Unlike Ascorbyl Palmitate, Magnesium Ascorbyl Phosphate (MAP) appears to have the same potential to boost skin collagen synthesis as does Ascorbic Acid, but at lower concentrations. For those with sensitive skin or those wanting to avoid the exfoliating effects of highly acidic Ascorbic Acid, MAP may be the preferred choice.
- Magnesium Ascorbyl Phosphate (MAP) may discolor in formulations with a pH below 6, so is best used in products with a final formulation pH between 6.0 - 7.0.
- The solubility of MAP in water is 154g/l at 25C/77F (that's at most 15.4%)
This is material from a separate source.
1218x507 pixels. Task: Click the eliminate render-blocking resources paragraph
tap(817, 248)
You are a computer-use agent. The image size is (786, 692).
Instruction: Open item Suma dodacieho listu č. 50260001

- MAP is stable at 80C/176F for up to 20 hours; this means that it should withstand heating to this temperature for short periods in formulations without a problem. Therefore, it can be added to the water phase prior to heating.
- You can also predisperse it in a small amount of distilled water and add at the end of the formulation process.
- If you're having trouble dissolving MAP in water, warming the solution to about 40°C (104°F) will help.
- Suncare and after-sun products
- Makeup products
- Skin lightening products
- Anti aging products
- Creams and lotions
This is a cosmetic raw material and is meant for external use only.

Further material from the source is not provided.